__WHAT TO WORK ON__. From the first line to the last, write out the material exactly.
....
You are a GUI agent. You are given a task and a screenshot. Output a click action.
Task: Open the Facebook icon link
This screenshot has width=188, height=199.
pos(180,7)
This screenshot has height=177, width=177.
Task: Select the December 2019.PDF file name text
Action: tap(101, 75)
....
__WRITTEN ANSWER__.
You are a GUI agent. You are given a task and a screenshot. Output a click action.
Task: Open the Facebook icon link
This screenshot has width=188, height=199.
pos(180,7)
This screenshot has height=177, width=177.
Task: Select the December 2019.PDF file name text
Action: tap(101, 75)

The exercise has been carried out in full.